As per modern thinking, most of the surges are current –
sourced as against the normal voltage sourced electric power supply. An amount
of let off energy, determines this current which flows to ground – irrespective
of the circuit resistance.
If a contact of a lighting conductor stripe is bad, it
creates dangerous voltages – rather than reducing the current. This rapid rate
of rise of current is responded by a magnetic circuit (of all types of transformers)
with an equally rapidly rising flux, a back EMF and a very high induced
voltage.
This voltage causes breakdowns, flash overs, partial
discharges and so on. This surge has two or three parameters which lead to
electrical break – down:
Rate of rise of current or voltage.
Energy contained within a surge which dictates.
The current flowing in a surge.
Any capacitor can not be charged to a full surge voltage
instantly. It will take our indefinite amount of current to do so.
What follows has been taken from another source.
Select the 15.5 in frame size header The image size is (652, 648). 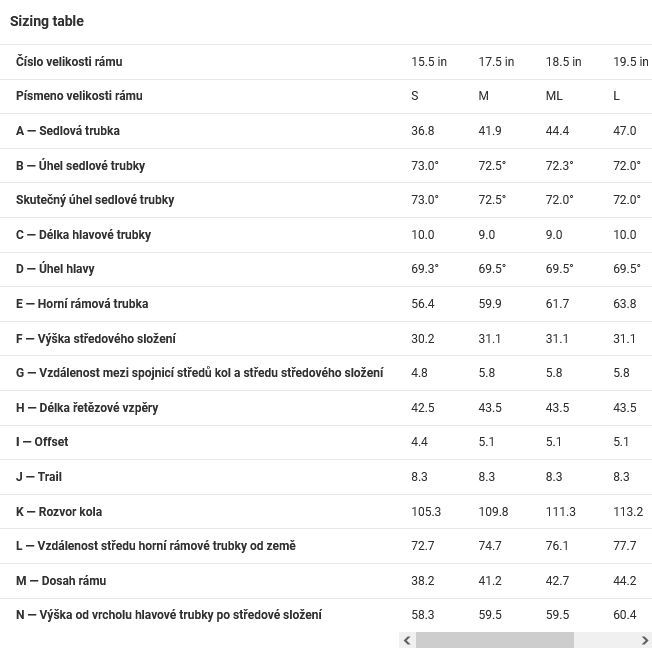[x=429, y=62]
Thus, it takes time to get charged. This time slopes down
the almost vertically advancing surge were – though not substantially.
Even a small reduction in di/dt reduces the magnetically
induced voltages from an infinite value to a finite value and this is how surge
capacitors help.
Surge capacitors by themselves are protective on small
voltage spikes – with limited involved energies. They have to be supplemented
with lighting arrestors which can ground large amounts of surge energies.
The surge capacitors are normally, single terminal, body
grounded type. If these get connected across a system with ungrounded neutral,
there is a possibility of the line terminal getting full line voltage – instead
of a phase voltage, should one of the phases get shorted (under a surge).
Besides they are subjected to high rate of charging when
they cater to surges. As such they are rated at the line voltage or slightly
higher – even though normally they will operate at phase voltage.